If they think that composers such as Ferneyhough (who I incidentally quite like when I am in the mood - but I am a composer and so do not count as real audience) are ever going to be loved, appreciated and repeatedly listened to by the general public they are very much mistaken - the public still hate Webern - after all this time!

So, selling the idea = easy, but the music itself? No chance- not anymore!

The usual argument of - "Oh but Beethoven was misunderstood in his time" is entirely incorrect - 40,000 people attended Beethoven's funeral! His music was loved - loved - by the public, despite the advances he made on the classical style - he never crossed the line into open experiment nor contempt for the audience, something unfortunately, that is common amongst many living composers I am sorry to say.

I would argue that those current groups looking at the alternatives to this attitude, those that, like the earlier rebels who stood their ground against the legacy of the Second Viennese School: Piazzolla, Rodrigo, Shostakovich, Goltz, et al, are now gaining considerable ground, especially with the public.

I am not talking about amateurs who write full-on tonal works in the style of Brahms, or the slowed-down pop music that is Górecki's output, but rather a serious and varied group of very highly-skilled genuine composers that have rediscovered and already extended, consonance, aspects of tonality, voice-leading, thematic development, etc. into new areas, resulting in a beautiful but NEW aesthetic.
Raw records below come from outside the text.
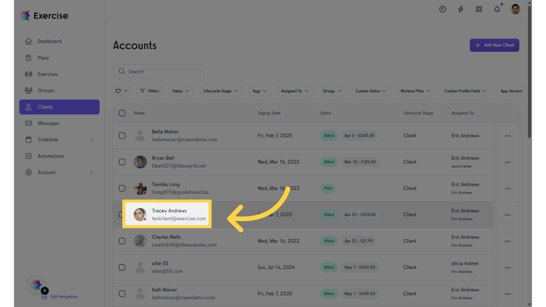Open the quick actions lightning bolt icon

pos(460,9)
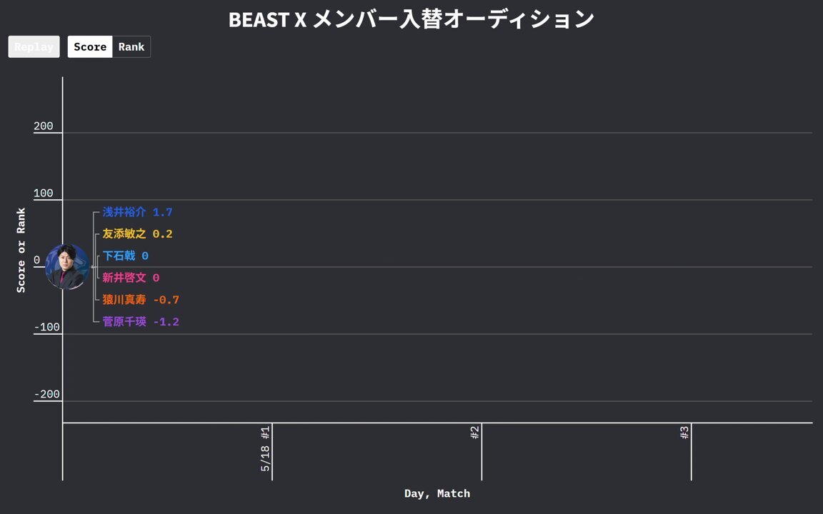This screenshot has width=823, height=514.
Task: Click the -200 y-axis tick label
Action: [x=46, y=395]
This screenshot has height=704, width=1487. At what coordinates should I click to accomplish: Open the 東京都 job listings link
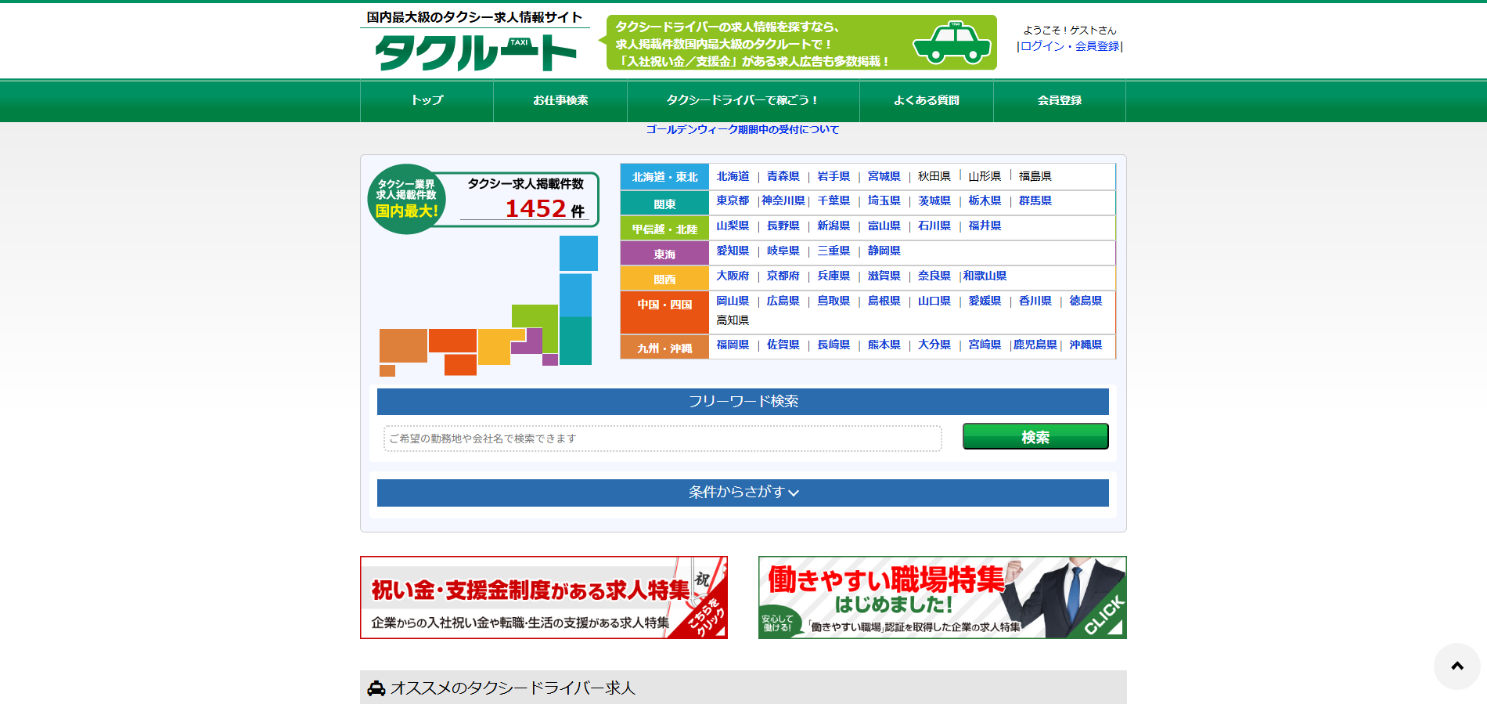pyautogui.click(x=733, y=200)
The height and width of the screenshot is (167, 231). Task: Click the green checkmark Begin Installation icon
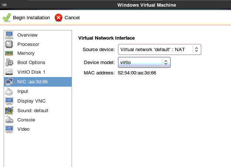pyautogui.click(x=7, y=17)
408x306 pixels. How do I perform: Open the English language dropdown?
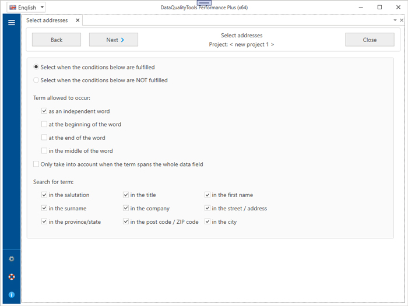pos(26,8)
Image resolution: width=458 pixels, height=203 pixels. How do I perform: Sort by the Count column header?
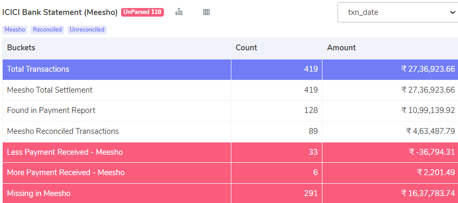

Who are these composers? You will find them, hear them in concerts, on the radio, to paraphrase Jaws 2 - it is safe to go back into the concert hall!

This activity (not a 'movement' which is why it is important) - it is not ironic, it is not a reaction, it is nothing less than a reconstruction of music itself, therefore it is not Post-modernism, it is way, way, beyond that - so I will call it 'Post-post-modernism' - I choose such a ridiculous name purposely - so that it will not catch on - why? Because the era of 'isms' is as dead as atonality.

This new direction is - I strongly believe - the future: a new engagement with audiences, a future of rich, colourful, meaningful harmony (in contrast to the tedious grey of atonal dissonance that lacks any tension and therefore emotive power) and the reclaiming of the central ground of our culture by serious music - alongside the other great arts of cinema, literature, the visual/plastic arts and theatre.

I am so grateful to be living during this period - a time that can become nothing less than an actual renaissance in composition.

I would like to thank Carl Humphries for planting the initial seed of this idea.

David's CD Chamber and Instrumental Music is now available at Toccata Classics, and on iTunes.

2 comments:

John said...

Thoughtful and welcome article, but
".... [Beethoven] never crossed the line into open experiment." ?
He seems to me extraordinarily experimental - possibly because he was working within such an established language. If there are no pricks, you can't be felt to be kicking against them and the act of doing so is an expressive rhetoric in itself.
Keep kicking! - As you point out, the 'new' grammar and syntax have not submerged the old so that form of expression is still there.

Charles Lines said...

'The style is secondary': this is a very important point. I think we have got to the stage now where the quality of a composer's work can shine through any style he or she chooses to adopt and adapt. I am not so sure 'isms' are dead. People, especially critics but more or less everybody, love to label things, take sides and judge. Which maybe is not such bad thing if it adds a bit of zest to 'classical music(crap term)'concert halls populated by older audiences. Thanks for your article David.